The task:
Lines with the string "Rush" must each be copied from the listing.

<<<<

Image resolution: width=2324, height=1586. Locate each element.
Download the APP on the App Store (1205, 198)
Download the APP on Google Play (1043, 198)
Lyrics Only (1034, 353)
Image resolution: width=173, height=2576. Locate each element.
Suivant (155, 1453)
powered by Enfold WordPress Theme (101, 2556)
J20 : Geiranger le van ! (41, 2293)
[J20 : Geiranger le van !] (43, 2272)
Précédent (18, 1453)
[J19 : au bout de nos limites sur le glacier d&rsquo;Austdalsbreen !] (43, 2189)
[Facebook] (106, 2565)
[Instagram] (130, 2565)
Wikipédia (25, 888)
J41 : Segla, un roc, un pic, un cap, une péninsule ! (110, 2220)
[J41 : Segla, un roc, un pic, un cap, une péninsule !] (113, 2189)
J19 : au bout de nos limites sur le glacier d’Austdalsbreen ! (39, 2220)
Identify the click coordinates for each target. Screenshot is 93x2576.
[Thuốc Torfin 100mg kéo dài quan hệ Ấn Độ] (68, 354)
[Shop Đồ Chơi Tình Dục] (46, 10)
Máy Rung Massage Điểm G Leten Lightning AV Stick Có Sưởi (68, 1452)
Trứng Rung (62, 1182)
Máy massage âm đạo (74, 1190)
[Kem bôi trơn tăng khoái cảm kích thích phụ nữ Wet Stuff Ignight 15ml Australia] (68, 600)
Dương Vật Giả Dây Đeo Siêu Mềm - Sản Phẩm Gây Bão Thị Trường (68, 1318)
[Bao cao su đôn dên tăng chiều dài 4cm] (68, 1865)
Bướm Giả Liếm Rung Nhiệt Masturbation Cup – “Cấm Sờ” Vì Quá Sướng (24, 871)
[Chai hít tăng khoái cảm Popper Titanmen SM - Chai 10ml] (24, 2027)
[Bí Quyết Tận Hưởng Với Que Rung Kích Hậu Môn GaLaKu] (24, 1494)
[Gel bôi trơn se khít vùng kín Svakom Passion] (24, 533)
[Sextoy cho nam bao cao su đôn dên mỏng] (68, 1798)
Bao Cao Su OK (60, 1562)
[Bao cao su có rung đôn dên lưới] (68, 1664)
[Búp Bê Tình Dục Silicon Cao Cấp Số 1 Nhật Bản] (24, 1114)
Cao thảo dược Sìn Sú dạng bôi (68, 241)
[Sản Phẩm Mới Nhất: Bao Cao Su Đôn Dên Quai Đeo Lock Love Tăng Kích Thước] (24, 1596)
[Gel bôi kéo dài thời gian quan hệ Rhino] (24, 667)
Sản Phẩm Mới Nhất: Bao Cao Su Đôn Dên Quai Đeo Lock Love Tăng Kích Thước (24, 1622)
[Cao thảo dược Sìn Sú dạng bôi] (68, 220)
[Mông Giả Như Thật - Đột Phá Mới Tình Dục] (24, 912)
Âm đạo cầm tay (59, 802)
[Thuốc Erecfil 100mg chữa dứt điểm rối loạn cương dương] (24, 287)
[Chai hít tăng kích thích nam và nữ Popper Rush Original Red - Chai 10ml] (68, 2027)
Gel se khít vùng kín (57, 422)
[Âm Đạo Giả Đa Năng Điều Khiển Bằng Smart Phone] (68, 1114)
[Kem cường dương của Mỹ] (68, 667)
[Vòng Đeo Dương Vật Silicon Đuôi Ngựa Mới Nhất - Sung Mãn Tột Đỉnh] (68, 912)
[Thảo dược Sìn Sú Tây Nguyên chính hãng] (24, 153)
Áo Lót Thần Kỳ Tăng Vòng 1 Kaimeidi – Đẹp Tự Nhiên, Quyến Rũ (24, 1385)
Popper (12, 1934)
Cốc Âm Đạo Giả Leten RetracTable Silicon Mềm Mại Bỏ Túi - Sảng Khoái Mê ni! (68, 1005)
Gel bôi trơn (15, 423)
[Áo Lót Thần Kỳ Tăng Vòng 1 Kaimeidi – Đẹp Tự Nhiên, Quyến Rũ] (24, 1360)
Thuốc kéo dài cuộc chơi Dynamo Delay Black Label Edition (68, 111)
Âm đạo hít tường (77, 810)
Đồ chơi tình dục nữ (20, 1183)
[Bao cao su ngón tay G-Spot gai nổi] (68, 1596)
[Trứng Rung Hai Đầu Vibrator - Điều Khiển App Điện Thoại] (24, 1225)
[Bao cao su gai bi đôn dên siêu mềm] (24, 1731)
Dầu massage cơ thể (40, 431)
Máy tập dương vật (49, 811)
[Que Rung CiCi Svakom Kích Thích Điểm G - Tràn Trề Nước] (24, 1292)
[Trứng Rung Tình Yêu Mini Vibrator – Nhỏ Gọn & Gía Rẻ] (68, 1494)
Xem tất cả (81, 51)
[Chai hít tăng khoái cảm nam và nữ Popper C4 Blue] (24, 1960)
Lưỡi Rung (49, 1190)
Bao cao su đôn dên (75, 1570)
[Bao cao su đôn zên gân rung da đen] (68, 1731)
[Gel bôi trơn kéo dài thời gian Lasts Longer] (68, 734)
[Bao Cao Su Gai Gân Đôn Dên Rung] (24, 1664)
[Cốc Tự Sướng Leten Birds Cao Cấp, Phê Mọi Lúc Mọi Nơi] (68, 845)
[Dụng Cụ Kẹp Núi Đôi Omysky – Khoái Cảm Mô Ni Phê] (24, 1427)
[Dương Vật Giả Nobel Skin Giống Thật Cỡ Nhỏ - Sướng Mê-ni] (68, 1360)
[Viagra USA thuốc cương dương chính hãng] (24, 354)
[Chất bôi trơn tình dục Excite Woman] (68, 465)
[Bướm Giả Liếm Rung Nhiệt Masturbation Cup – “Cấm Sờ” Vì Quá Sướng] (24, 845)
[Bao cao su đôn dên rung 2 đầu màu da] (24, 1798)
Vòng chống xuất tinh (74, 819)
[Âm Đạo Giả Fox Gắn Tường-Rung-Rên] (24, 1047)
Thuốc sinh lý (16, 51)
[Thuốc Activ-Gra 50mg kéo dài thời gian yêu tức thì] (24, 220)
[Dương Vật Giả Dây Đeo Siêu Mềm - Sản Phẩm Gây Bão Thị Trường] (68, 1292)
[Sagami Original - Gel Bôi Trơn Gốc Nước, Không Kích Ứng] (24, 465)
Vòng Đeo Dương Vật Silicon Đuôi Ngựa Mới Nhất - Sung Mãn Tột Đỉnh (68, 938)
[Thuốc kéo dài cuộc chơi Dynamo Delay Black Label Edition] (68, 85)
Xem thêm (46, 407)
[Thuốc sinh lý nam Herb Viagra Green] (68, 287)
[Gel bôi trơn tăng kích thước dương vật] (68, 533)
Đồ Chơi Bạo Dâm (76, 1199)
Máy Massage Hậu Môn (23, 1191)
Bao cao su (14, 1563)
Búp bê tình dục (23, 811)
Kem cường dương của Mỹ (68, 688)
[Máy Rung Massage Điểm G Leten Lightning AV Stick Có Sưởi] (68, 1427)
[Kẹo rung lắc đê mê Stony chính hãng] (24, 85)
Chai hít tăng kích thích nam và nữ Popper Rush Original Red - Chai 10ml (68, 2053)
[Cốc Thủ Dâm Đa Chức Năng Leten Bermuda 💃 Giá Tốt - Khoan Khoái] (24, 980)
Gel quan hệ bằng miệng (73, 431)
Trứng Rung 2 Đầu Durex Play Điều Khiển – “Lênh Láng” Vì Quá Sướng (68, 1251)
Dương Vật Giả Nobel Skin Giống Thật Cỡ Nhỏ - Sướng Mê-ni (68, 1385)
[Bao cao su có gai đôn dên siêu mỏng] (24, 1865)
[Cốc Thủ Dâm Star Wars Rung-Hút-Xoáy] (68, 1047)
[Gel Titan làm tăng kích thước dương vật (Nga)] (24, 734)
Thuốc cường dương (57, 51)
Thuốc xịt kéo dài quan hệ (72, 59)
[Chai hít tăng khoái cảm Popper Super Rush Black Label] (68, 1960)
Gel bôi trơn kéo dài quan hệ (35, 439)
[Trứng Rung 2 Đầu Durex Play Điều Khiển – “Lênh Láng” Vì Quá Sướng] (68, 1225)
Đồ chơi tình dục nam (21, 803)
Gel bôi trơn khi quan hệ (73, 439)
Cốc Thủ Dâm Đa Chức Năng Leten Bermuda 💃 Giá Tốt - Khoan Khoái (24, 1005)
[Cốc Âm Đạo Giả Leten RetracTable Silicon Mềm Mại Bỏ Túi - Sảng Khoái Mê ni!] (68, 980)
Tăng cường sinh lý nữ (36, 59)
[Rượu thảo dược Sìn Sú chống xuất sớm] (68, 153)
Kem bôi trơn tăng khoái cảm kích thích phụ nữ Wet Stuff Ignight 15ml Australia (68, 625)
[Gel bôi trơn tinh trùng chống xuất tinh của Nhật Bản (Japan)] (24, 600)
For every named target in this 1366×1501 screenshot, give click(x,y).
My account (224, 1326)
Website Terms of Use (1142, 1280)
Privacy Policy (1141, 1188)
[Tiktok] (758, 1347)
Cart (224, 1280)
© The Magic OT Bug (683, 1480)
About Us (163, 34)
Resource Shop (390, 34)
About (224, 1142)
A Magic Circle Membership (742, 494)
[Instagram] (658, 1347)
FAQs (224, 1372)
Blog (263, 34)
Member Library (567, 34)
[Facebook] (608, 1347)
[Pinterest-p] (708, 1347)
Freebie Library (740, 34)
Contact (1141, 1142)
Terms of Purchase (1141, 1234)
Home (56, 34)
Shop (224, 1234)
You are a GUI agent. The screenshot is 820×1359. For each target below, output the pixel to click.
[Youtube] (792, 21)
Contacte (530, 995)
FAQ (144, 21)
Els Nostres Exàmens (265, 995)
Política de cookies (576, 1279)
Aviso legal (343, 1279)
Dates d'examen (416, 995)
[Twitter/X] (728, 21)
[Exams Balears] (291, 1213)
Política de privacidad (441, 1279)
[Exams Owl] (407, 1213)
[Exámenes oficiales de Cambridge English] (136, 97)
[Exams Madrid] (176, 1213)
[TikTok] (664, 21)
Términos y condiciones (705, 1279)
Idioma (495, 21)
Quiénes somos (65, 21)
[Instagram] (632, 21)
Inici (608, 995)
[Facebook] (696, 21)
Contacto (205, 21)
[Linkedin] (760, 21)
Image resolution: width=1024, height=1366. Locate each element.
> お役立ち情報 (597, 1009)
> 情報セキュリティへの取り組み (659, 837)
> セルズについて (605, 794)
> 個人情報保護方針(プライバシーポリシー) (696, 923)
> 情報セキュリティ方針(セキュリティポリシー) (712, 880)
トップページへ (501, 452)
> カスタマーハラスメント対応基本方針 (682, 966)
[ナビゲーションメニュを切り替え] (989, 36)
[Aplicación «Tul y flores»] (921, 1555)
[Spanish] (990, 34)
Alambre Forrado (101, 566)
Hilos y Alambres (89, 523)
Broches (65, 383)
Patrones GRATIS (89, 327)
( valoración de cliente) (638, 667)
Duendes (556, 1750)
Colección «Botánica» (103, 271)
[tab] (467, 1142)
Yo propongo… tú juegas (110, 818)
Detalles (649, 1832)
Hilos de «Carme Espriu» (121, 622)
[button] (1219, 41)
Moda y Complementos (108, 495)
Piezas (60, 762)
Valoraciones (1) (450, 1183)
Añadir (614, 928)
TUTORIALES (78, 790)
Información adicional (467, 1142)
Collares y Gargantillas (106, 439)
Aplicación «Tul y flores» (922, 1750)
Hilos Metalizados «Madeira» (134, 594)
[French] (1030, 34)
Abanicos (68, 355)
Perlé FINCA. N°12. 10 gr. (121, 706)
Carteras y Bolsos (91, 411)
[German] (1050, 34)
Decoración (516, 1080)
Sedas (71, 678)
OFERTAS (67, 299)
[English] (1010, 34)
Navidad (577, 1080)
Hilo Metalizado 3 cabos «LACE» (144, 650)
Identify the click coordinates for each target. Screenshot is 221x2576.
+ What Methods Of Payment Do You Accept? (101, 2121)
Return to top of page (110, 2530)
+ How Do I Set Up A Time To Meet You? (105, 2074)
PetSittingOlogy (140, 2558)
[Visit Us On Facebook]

>>>>

Reply to the exercise:
[Chai hít tăng kích thích nam và nữ Popper Rush Original Red - Chai 10ml] (68, 2027)
Chai hít tăng kích thích nam và nữ Popper Rush Original Red - Chai 10ml (68, 2053)
[Chai hít tăng khoái cảm Popper Super Rush Black Label] (68, 1960)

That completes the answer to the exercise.